Davacı ... Yönetimi 20/12/2012 havale tarihli dilekçesi ile çekişmeli taşınmazın orman sayılan yerlerden olduğu ve orman tahdit hattı içinde kaldığını ileri sürerek, davalı adına olan tapu kaydının iptali ile orman niteliğiyle Hazine adına tescili ve elatmanın önlenmesi istemiyle dava açmıştır.
Mahkemece, davalı ... ... aleyhine açılan davanın husumetten reddine, diğer davalılar aleyhine açılan davanın ise davacı yanın, dava dilekçesinde taşınmazın kesinleşen orman sınırları içinde kalması nedeniyle orman olduğu iddiasıyla taşınmazın orman tahdit sınırları içinde kalan kısmının tapusunun iptali ile orman vasfıyla Hazine adına tescilini talep ettiği, yörede önceden yapılıp kesinleşen orman kadastrosunun bulunmadığı anlaşıldığından davanın reddine karar verilmiş, hüküm davacı ... Yönetimi vekili tarafından temyiz edilmiştir.

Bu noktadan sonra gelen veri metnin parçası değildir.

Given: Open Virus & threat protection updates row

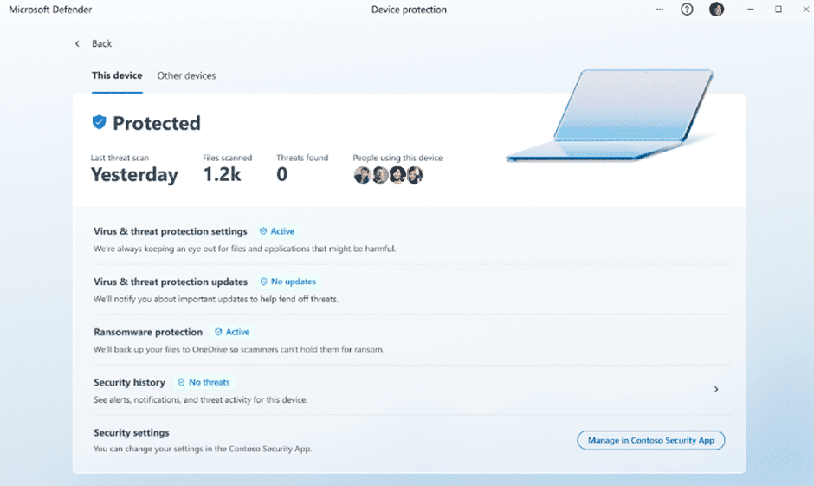Looking at the screenshot, I should 171,282.
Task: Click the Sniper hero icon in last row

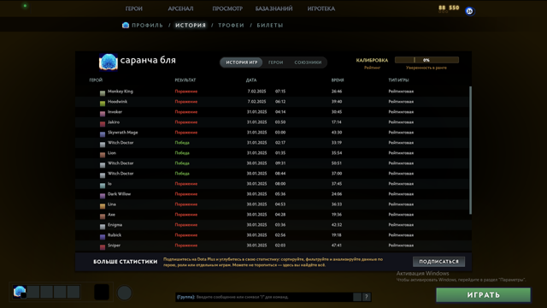Action: click(103, 247)
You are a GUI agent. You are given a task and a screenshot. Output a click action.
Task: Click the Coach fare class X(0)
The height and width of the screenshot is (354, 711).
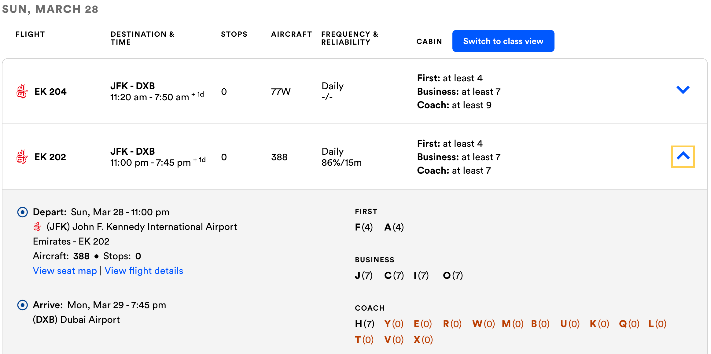pos(423,340)
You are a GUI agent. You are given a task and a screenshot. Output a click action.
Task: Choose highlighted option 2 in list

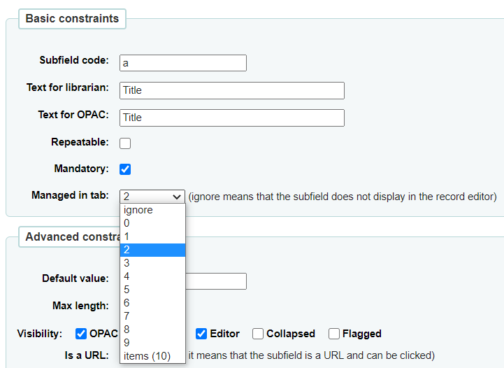click(152, 250)
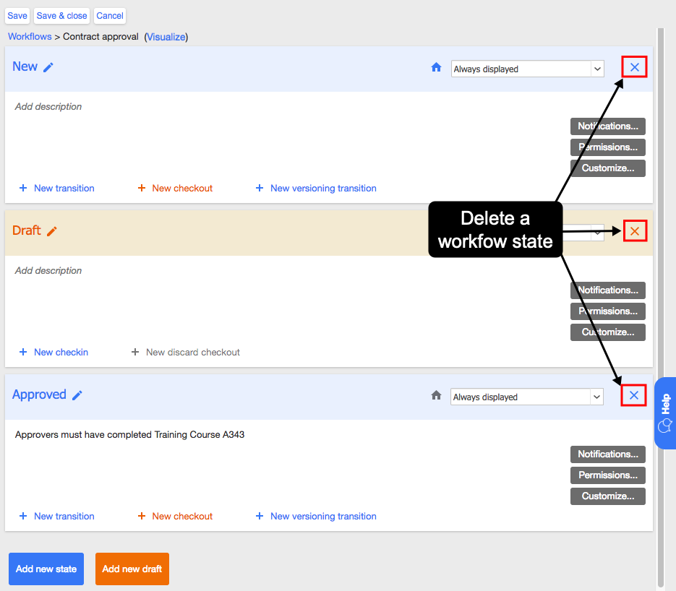This screenshot has width=676, height=591.
Task: Open Always displayed dropdown for New state
Action: (527, 69)
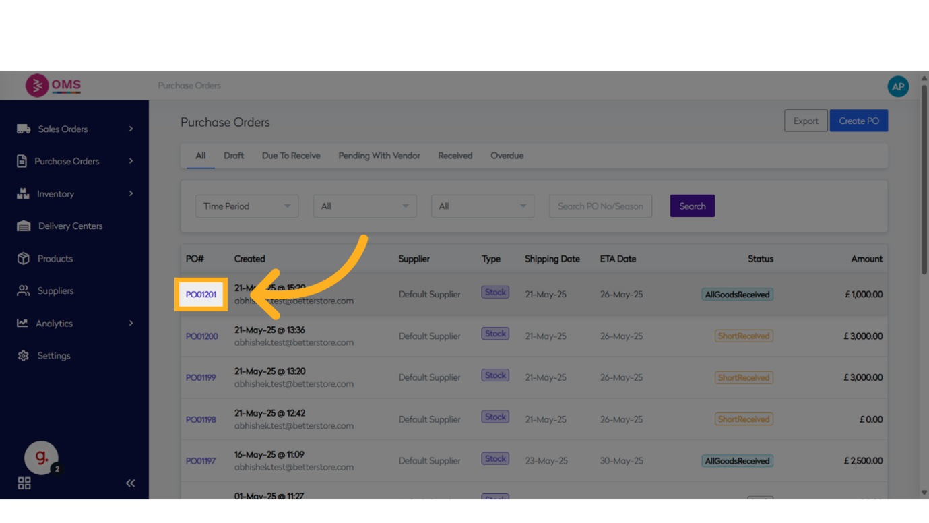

Temyiz incelemesi üzerine yerel mahkeme hükmü Yargıtay 20. Hukuk Dairesinin 01.04.2014 tarih ve 2014/581-3936 Esas ve Karar sayılı ilamı ile bozulmuş olup bozma ilamında özetle; “Mahkemece, delillerin değerlendirilmesinde yanılgıya düşülmüştür. Şöyle ki; davacı idare, çekişmeli taşınmazın orman sınırı içinde kaldığı iddiasıyla dava açtığı, yörede önceden yapılıp kesinleşen orman kadastrosunun bulunmadığı anlaşıldığına göre davanın 6831 sayılı Kanunun 1. maddesi uyarınca orman niteliğinin belirlenmesine ilişkin yapılacak araştırma ile çözüme kavuşturulması gerekir. Bu nedenle, mahkemece, tarafların delilleri toplandıktan sonra eski tarihli memleket haritası, hava fotoğrafları ve varsa amenajman planı ilgili yerlerden getirtilip, halen Çevre ve Orman Bakanlığı ve bağlı birimlerinde görev yapmayan bu konuda uzman orman yüksek mühendisleri arasından seçilecek bir orman mühendisi ve bir fen elemanı yardımıyla yapılacak inceleme ve keşifte, hâkim gözetiminde, taşınmazın dört yönden renkli fotoğrafları çektirilip, onaylanarak dosyaya eklenmeli; kesinleşmiş orman kadastrosu bulunmadığından, yukarıda değinilen diğer belgeler fen ve uzman orman bilirkişiler yardımıyla yerine uygulattırılıp; orijinal - renkli (renkli fotokopi) memleket haritası ölçeğinin kadastro
paftası ölçeğine, yine kadastro paftasının ölçeği de memleket haritası ölçeğine çevrildikten sonra, her iki harita komşu ve yakın komşu parselleri de içine alacak şekilde birbiri üzerine aplike edilmek suretiyle, çekişmeli taşınmazın konumunu çevre parsellerle birlikte haritalar üzerinde gösterecekleri yalnız büro incelemesine değil, uygulamaya ve araştırmaya dayalı, bilirkişilerin onayını taşıyan krokili bilimsel verileri bulunan yeterli rapor alınmalı ve oluşacak sonuç çerçevesinde bir karar verilmelidir.” denilmiştir.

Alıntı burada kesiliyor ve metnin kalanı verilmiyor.